Najłatwiej zacząć temat od tego, co każda osoba zadłużona ma na myśli – ile czasu zostało jeszcze na spłatę? Tak naprawdę, nie ma ściśle określonego terminu, w którym windykator zmienia swoje podejście wobec dłużnika. W głównej mierze zależy to od samego wierzyciela, który decyduje o przebiegu windykacji, a także nastawienia i chęci współpracy dłużnika.

Windykacja niemal zawsze zaczyna od prób rozwiązań polubownych. Należy pamiętać, że windykator nie jest wrogiem dłużnika – ubiega się on jedynie o spłatę należności, zazwyczaj starając się na bieżąco negocjować terminy rat oraz formę płatności. Najgorsze, co zadłużona osoba lub przedsiębiorstwo może zrobić, to zignorować napomnienia, zrezygnować z dialogu i nie dopuszczać firmy windykacyjnej do podjęcia żadnych istotnych działań. Jest to jednoznaczny sygnał wskazujący na to, że dłużnik nie ma zamiaru współpracować, kierując się na prostą drogę do sądu, który w takich przypadkach pozostaje jedynym rozwiązaniem.

Można zatem stwierdzić, że w przypadku zadłużenia, najpewniejszym sposobem na zapewnienie sobie wydłużonego terminu spłaty jest nawiązanie kontaktu z windykatorem w celu wspólnego rozwiązania sporu. Istnieje duża szansa, że po renegocjacji warunków i podziale należnej kwoty na raty, uregulowanie nawet z bardzo trudnych zobowiązań finansowych okaże się prostsze, niż może się wydawać.

Co może przełożyć się na wyznaczenie maksymalnego terminu spłaty?

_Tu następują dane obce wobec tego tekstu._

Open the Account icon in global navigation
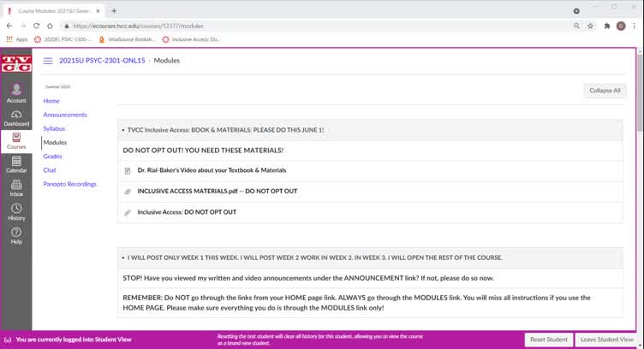pyautogui.click(x=16, y=90)
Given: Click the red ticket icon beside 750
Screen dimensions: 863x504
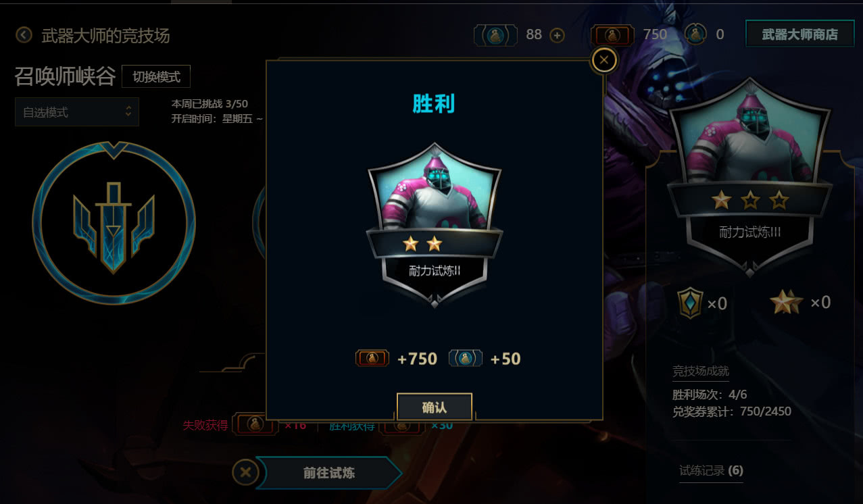Looking at the screenshot, I should click(x=612, y=35).
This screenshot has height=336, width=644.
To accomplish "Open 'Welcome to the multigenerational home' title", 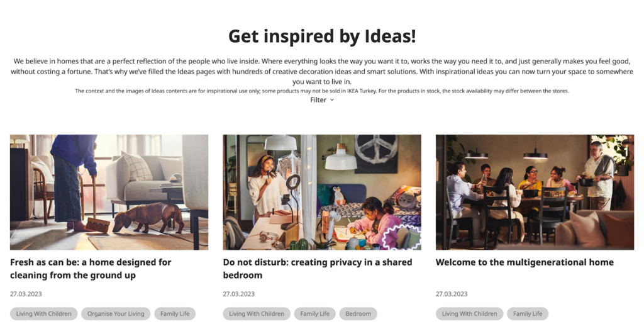I will (525, 262).
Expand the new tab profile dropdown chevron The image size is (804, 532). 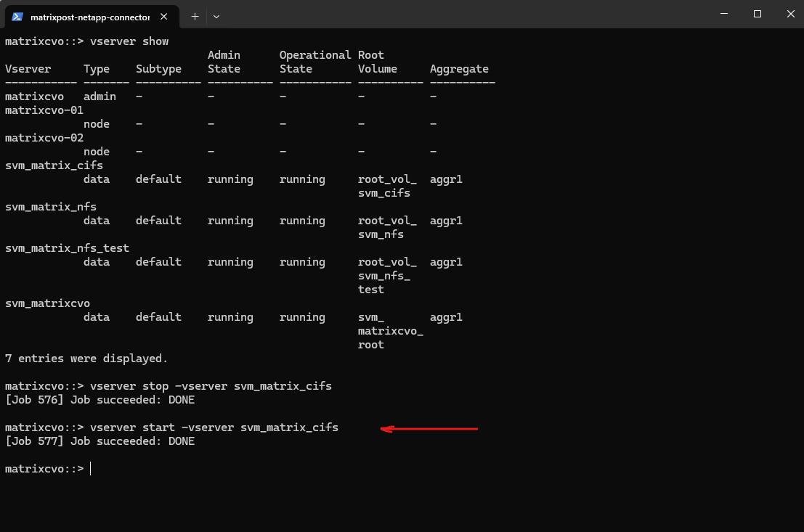[216, 16]
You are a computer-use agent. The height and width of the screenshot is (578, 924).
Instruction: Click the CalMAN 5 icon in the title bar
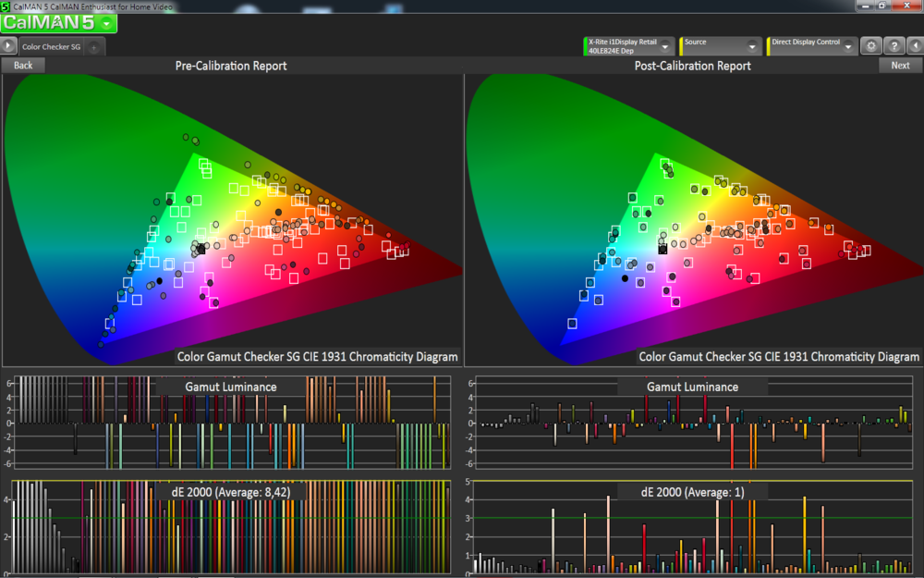(6, 6)
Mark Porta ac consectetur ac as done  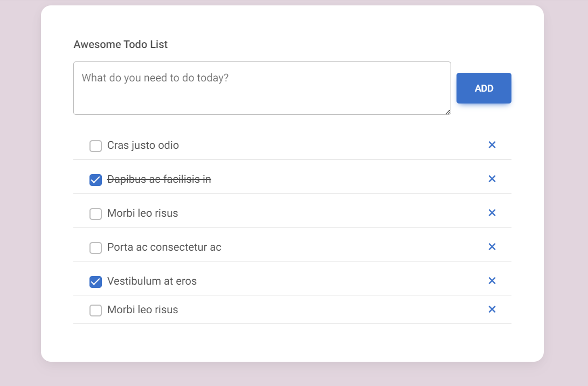pos(95,248)
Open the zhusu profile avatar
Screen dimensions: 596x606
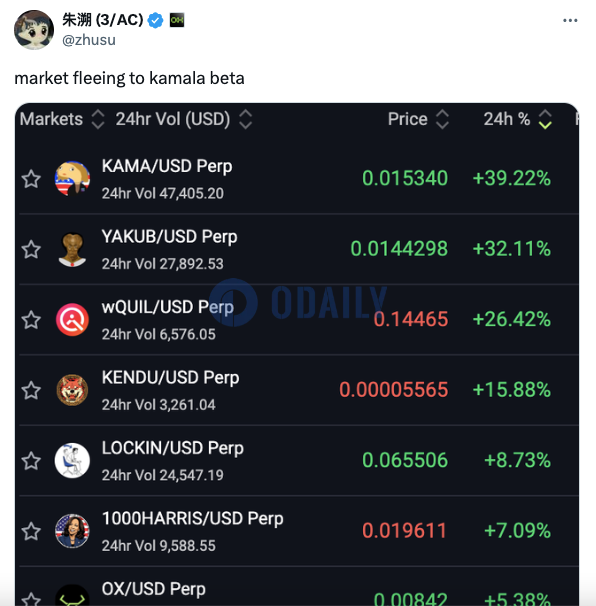[x=34, y=30]
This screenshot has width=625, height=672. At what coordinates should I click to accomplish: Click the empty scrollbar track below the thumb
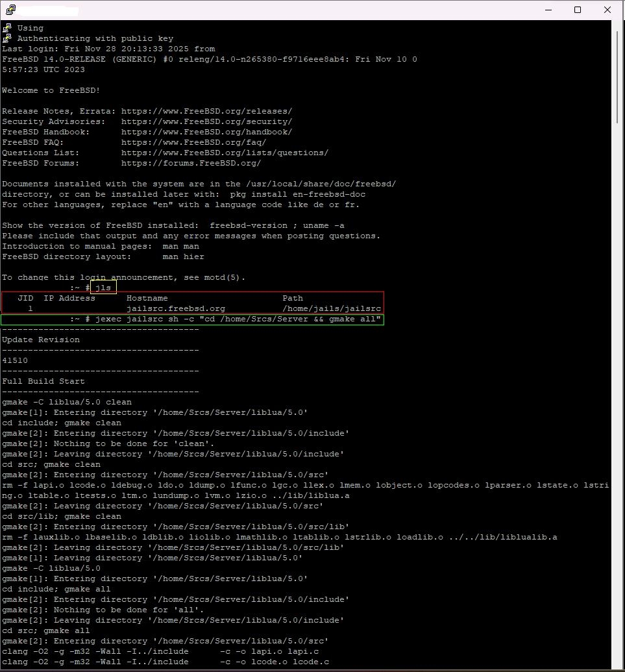click(x=617, y=390)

Jak można się spodziewać, istnieje więcej czynników, które mogą wpłynąć na decyzję wierzyciela dotyczącą zwrócenia się do sądu. Wśród licznych przykładów, wymieńmy sobie te najistotniejsze, a mianowicie:

  • Wysokość kwoty – jeśli w grę wchodzi duża ilość pieniędzy, podjęte kroki z pewnością okażą się znacznie bardziej stanowcze. Z drugiej strony, w takich sytuacjach wierzyciel chętniej decyduje się na korzystne warunki ugody, gdyż proces prawny może okazać się zbyt uciążliwy i kosztowny dla obu stron.
  • Termin przedawnienia długu – w świetle polskiego prawa, roszczenie majątkowe może po pewnym czasie ulec przedawnieniu, co oznacza, że wszelkie próby odzyskania należnych pieniędzy są w gruncie rzeczy bezzasadne. Długi zbliżające się do terminu przedawnienia to jedne z najczęstszych przedsięwzięć firm windykacyjnych. Ich działania są wtedy znacznie bardziej nasilone, gdyż mają ograniczony czas, aby wyegzekwować niespłacone pieniądze.
  • Skłonność do współpracy – jak już wcześniej wspomniano, dłużnik, który zgadza się na rozwiązania ugodowe, raczej nie musi się niczym martwić. Jeśli realnie przedstawi on swoją sytuację finansową, można podjąć kolejne kroki, umożliwiające mu spłatę zaległej sumy na bardziej racjonalnych warunkach.

Reasumując, chociaż nie ma tu jednoznacznego wyznacznika terminu, można swoją sytuację rozpatrzeć indywidualnie, opierając się na towarzyszących jej okolicznościach.